Your task is to filter the entries and copy every line containing the string "Раксел".

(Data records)
BEGIN

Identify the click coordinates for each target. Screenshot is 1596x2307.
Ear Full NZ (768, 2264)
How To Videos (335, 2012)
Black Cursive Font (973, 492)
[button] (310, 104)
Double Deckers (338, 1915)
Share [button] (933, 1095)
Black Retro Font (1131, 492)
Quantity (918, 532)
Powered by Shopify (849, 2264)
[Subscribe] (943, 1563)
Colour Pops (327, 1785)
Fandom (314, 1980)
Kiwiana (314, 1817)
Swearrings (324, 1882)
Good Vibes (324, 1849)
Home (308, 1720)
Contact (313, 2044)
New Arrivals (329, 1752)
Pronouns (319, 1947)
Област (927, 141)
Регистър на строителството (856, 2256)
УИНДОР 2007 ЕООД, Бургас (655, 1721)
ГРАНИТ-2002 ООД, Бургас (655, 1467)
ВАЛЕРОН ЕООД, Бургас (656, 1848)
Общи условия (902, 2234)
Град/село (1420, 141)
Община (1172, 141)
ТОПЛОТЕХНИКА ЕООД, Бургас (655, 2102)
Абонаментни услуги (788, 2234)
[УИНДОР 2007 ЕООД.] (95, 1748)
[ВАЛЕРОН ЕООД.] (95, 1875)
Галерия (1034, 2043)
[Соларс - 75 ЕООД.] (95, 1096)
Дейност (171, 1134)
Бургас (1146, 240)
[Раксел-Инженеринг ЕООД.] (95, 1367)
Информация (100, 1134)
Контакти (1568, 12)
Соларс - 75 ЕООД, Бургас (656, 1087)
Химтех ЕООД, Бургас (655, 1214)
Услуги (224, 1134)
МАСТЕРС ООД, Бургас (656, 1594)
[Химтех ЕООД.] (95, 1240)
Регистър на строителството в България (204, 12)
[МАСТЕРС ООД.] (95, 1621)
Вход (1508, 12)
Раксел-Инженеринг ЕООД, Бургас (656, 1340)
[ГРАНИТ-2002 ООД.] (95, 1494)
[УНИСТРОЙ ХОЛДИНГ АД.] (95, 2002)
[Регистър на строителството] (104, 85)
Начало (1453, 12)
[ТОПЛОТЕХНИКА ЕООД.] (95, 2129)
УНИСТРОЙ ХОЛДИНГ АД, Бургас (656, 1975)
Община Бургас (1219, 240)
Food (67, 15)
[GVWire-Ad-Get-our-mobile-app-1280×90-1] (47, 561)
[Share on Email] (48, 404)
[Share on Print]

END

— RESPONSE —
[Раксел-Инженеринг ЕООД.] (95, 1367)
Раксел-Инженеринг ЕООД, Бургас (656, 1340)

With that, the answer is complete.